Tips for keeping your diet balanced during the holidays
We know it’s not easy to wave away all the goodies, but you can survive the holiday season without making a serious dent in your health if you follow some simple strategies.
If you’re attending a nighttime event, eat more lightly during the day; and when it comes time to pick and choose party foods, stick to small samples of your favorites. For example, if you go ahead and enjoy a cookie, you’ll be less likely to eat an entire sleeve of Oreos at home later.
Also, prioritize according to your preference. If the idea of drinking a trendy craft cocktail is more appealing than cake to you, don’t do both. Just indulge in a single treat.
Approach the buffet table with caution. Go heavy on the crudites, light on the dip, and don’t shy away from a slice of turkey or ham, just place it in the context of whatever else you’re eating. As you eat, be conscious of how full you feel. Remember the discomfort when you’ve overdone it in the past, and you’ll be less likely to overindulge.
It’s easy to forget how much you’re eating when you’re in the midst of socializing. Try to be aware of what you eat by making a pact with yourself to visit the food table just once, for example, or use an appetizer plate instead of a full-sized dinner plate. A couple of glasses of water pre-party can help you feel full, in addition to keeping you hydrated, which is always a good thing.
Staying active over the holidays
Being physically active is key to maintaining energy and supports your immune system significantly. Still, it’s easy to say to yourself that you’ll exercise tomorrow.

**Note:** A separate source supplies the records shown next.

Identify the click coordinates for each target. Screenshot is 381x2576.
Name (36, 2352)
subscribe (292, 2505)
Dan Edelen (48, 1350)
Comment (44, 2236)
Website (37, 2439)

In order to stay active over the winter, we advise keeping things interesting with your workouts. This year we’re feeling more cooped up than ever, due to increased isolation during the COVID-19 pandemic, but that doesn’t mean you can’t get creative about exercise.
Keep moving by subscribing to an online workout series or purchasing a stationary exercise bicycle. Enlist an exercise buddy and run together so you each stay accountable. Remember too, that you can work up a sweat by simply turning on the music and dancing for 30 minutes. It doesn’t have to be complicated, but it does need to happen.
What if I’m managing a chronic condition?
If you live with a chronic condition such as diabetes or hypertension, it’s even more critical to keep on top of monitoring your blood sugar levels and blood pressure, for example. Making the right health choices over two months of holiday merriment means you won’t end up in the hospital with a health crisis.
Planning your holidays, shopping, and enjoying festive activities may cause you to question if it makes any difference to skip your medication “just this once.” Unfortunately, when you get out of the habit of taking needed medication, you’re putting yourself at more risk than you may realize.
Keep to your medication schedule and use your phone to help remind you when it’s time for a dose.
A final caution: Gastrointestinal infections
GI infections make a special appearance during the holiday season. Forgo the nasty results of infections from food-borne illnesses by:
- Religiously using a meat thermometer when cooking
- Cooking stuffing in a separate baking dish, not in the turkey
- Never leaving leftovers sitting out unrefrigerated for longer than two hours
- Heating leftovers to 165 degrees
- Sticking to pasteurized beverages
- Eating only fully baked cookies (no raw dough!)
Try not to view the holidays as something you have no control over. With forethought, you can remain active and healthy through New Year’s Day and beyond.